UMass’ defensive line struggled throughout to establish any sort of push up front, giving Carter all day to throw as he torched the Minutemen for 340 yards and two touchdowns. The lone sack of the game came when Carter tripped as he dropped back, and went down without being touched.

“We’ve got a lot of work to do, not only from a program and foundational standpoint, and a recruiting standpoint,” Bell said. “Those guys are hard to find, and that’s why every single day we invest the way we invest with recruiting, because we’ve got to go find some pass rush. We were throwing the kitchen sink at those guys, a lot of man pressure there trying to find ways to get home, but we’ve got to do a better job, we’ve got to help our kids. It’s never good enough to come off the field and say we just weren’t good enough, that’s not a good answer, we’ve got to find a way or make a way.”

Things only got worse when the Scarlet Knights went to the ground — Isaih Pacheco ran wild on the Minutemen, racking up 156 yards on 20 carries with four touchdowns.

“I thought they made one or two adjustments in the run game, and again, that’s stuff you’ve got to see on tape to really understand it, because sometimes coaches make ghosts of their own just because things don’t go the way they had been going,” Bell said. “Again, I think it comes down to execution skill, and what we’ve got to continue to practice every day and make sure that when we get in those situations, and they may make a change, we still have to be able to execute well. We’ve still got a lot of work to do, and that’s what we’re going to go back to doing.”

Perhaps that was to be expected. Bell is just working with what he has, and a Big Ten school like Rutgers — even a poor Big Ten school — is always going to have bigger, stronger athletes at its disposal. UMass’ biggest defensive lineman is 6-foot-3, 280-pound Charly Timite; Rutgers’ smallest offensive lineman on Friday was 6-foot-1, 291-pound center Michael Maietti, while the other linemen are at least 6-foot-3 and 300-plus pounds.
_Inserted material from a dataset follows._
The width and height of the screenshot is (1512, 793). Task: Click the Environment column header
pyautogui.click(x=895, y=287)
The Minutemen just couldn’t win a battle in the trenches, a problem compounded by a tough day from the linebacking corps and the secondary, particularly the former. Even when UMass sent three rushers and dropped eight men back in coverage, Carter would still find soft spots in the zone; that was the best-case scenario, as there were a handful of blown coverages that led to huge gains.

“It’s the first game, people are out there overthinking, just trying to do their jobs and overthinking and doing stuff that they’re not supposed to do,” cornerback Isaiah Rodgers said. “We were just out there overthinking, but we came back in the second half and responded.”
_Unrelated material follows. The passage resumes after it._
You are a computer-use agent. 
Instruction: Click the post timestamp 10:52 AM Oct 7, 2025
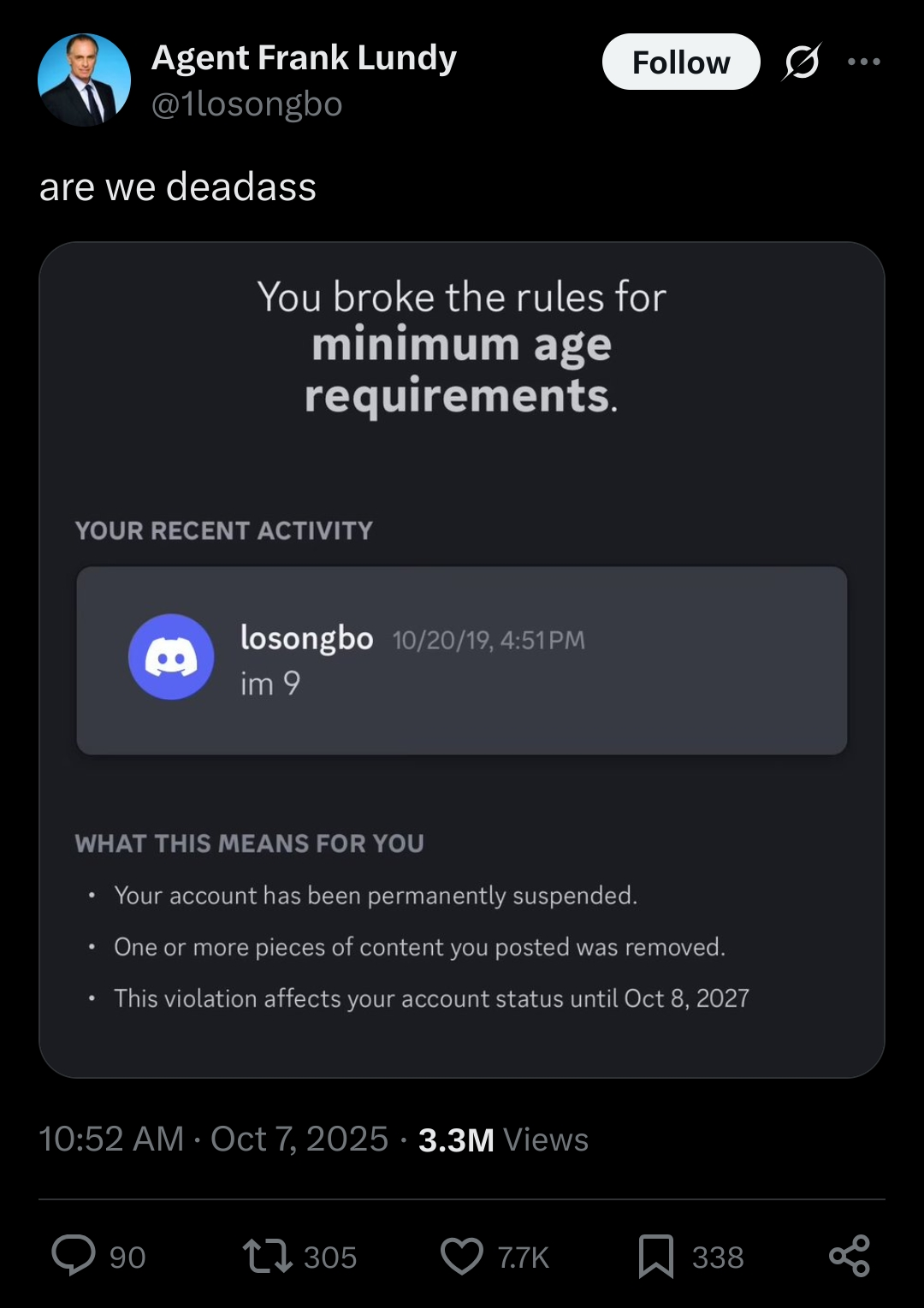click(x=214, y=1139)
The 4.8 yards per carry the UMass defense gave up weren’t great; the 15.8 yards per completion were lethal, and the result was 548 yards of total offense.
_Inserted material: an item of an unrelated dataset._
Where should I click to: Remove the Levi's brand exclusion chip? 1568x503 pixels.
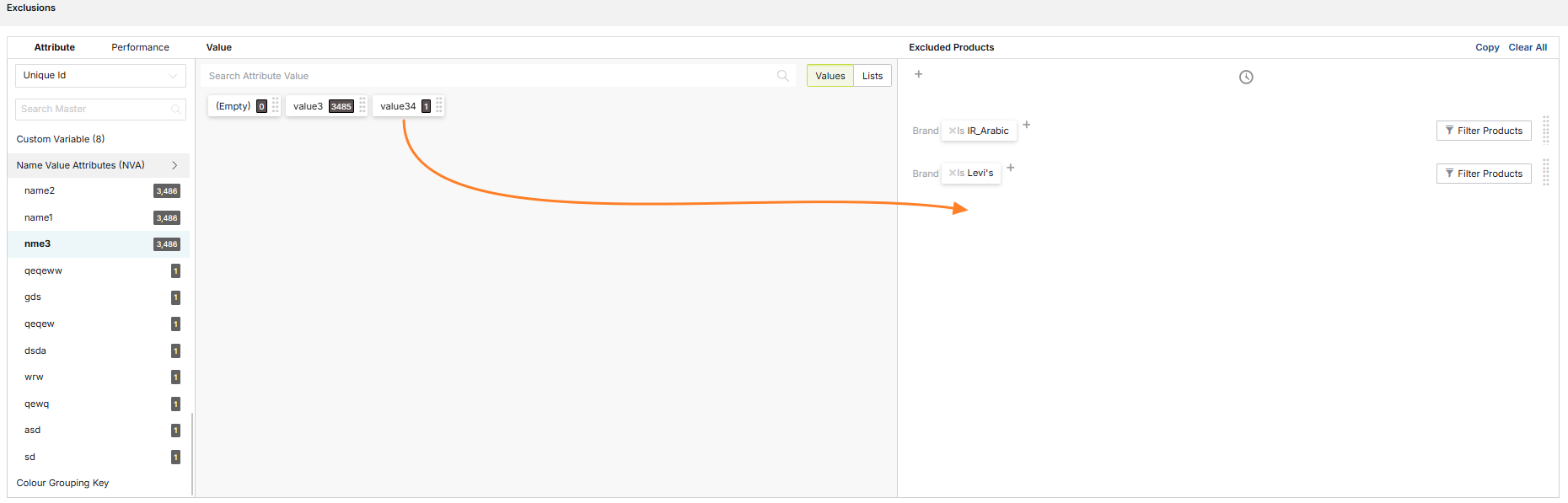[x=953, y=174]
The defense had its moments — Carter was picked off three times, with Joseph Norwood jumping a pass on Rutgers’ opening drive to give UMass an early spark while Rodgers had two picks — but bad moments outnumbered the good ones.

“I thought Isaiah, he had some really good plays and got us out of some jams and kept that thing within arms-length for as long as he could,” Bell said. “It’ll be interesting to go back on tape and see how he actually played. Sometimes the ball finds you and you don’t play great, and sometimes the ball never finds you and you played your best football. I think there’s room for improvement all around, not just Isaiah but the whole defense, and we’re going to back to work.”

Scarlet Knight receiver Bo Melton had a career-high 127 yards and a touchdown — in the first half — and Blackshear finished with 126 yards and a touchdown.

The second half was better, as UMass held Rutgers to 10 points after allowing 38 in the first half hour, finally forcing the Scarlet Knights to punt after failing to do so through two quarters.

It was a poor defensive performance, but an understandable one: the first game with a new coach, having lost some defensive talent from an already-poor defense from last season, against a bigger, more physical Power Five team, and a few mistakes here and there sealed the deal.

“On two of the big plays, we had busted coverages,” said Bell. “I wish I could be very singular in blame, but that’s never on a kid. Never in this program will you ever hear me say ‘oh, well this kid did this.’ I’ll never throw one of my children under the bus. We’ve got to do a better job seeing signals, we’ve got to receive signals, we’ve got to execute the play call, we’ve got to do a better job signaling.

“That’s a team thing, but we’re going to go back to work, and we will get that corrected.”